As we think of the COVID-19 and energy shifts due to closure for social distancing aims, we can think of Dr. Daggett's argument of energy systems modeled for energy intensive and productive labor. In a sense, despite COVID-19 shifting energy consumption to the residential area, we can argue COVID-19 has also led to an overall reduction in energy use for industrial sectors. However, these reduced expenditures are not as significant as energy analysts had anticipated and, instead, call to Dr. Daggett's discussions of energy governing labor and hierarchies, as developed in a 19th century world. We can think of ways in which our systems (socioeconomic and political) have become wholly dependent on energy production and, thus, even our leisure activities will inevitably lead to the consumption of energy. Our COVID-19 energy paradigms demonstrate energy is so engrained into our regimes, even social distancing measures cannot wholly reduce overall energy expendatures, despite best efforts. In a way, we should try to understand energy paradigms in Dr. Daggett's eyes as specifically situated in the COVID-19 pandemic.

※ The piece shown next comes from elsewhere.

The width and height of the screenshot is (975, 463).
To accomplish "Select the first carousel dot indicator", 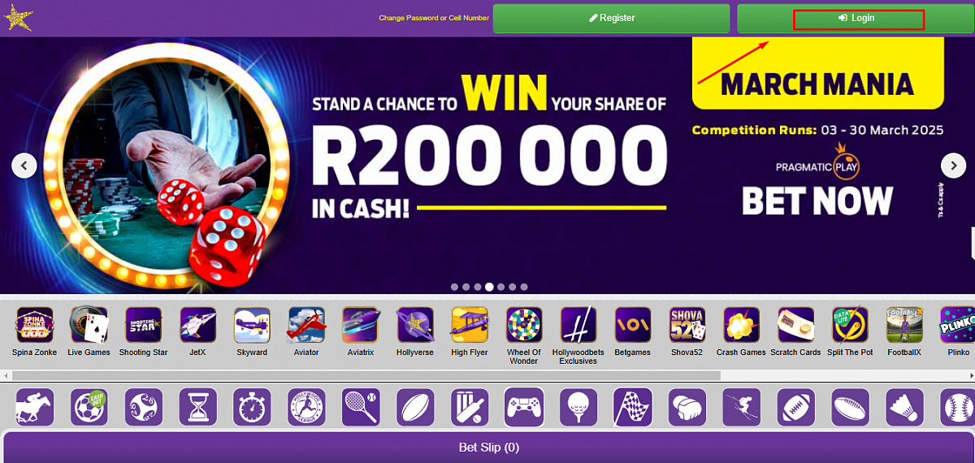I will pyautogui.click(x=454, y=287).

Solutions to work-based energy

Briana Leone

While the text discusses the birth and transitions of energy paradigms, providing timelines of how we have understood energy throughout the centuries, we are left with little in the way of how to move away from existing energy regimes (Daggett, 2019). That said, the text discusses work as a social convention rooted in energy definitions (Daggett, 2019:197). In other words, Dr. Daggett conceptualizes work relations in terms of energy, with productivity and efficiency concepts emerging from energy definitions, providing examples of how we, as a society, have moved from labor intensive work to abstract (still intensive) work to maximize capital. All of the foregoing discussions rely on concepts of energy, drawing connections between the nature of work and the expenditure of energy to discuss how energy-intensive economies have been created. However, while Dr. Daggett brings to light issues with the current energy networks we are frustatingly left with little ideas on how to tackle energy intensive environments. Frustatingly, with little suggestions on how to address energy-intensive labor markets the book simply provides us with a historical and more analytical discussion of how our labor systems have come to be.

New York City's electricity patterns during COVID-19

Briana Leone

As outlined in this brief article by the U.S. Energy Information Administration, energy consumption by New York City alone has dropped significantly more than the surrounding areas. On a prima-facie observation, one could say the foregoing alleviates stress on the existing energy infrastructures. However, deeper analyses should consider the repercussions that demanding less energy may have on production, supply, and distribution, as well as transitions between larger and smaller electric microgrids. Given energy infrastructures in the United States are already vulnerable, can it be really said the pandemic alleviates stress on the existing energy infrastructures when everybody is connected to the internet and is generally using more technology at home?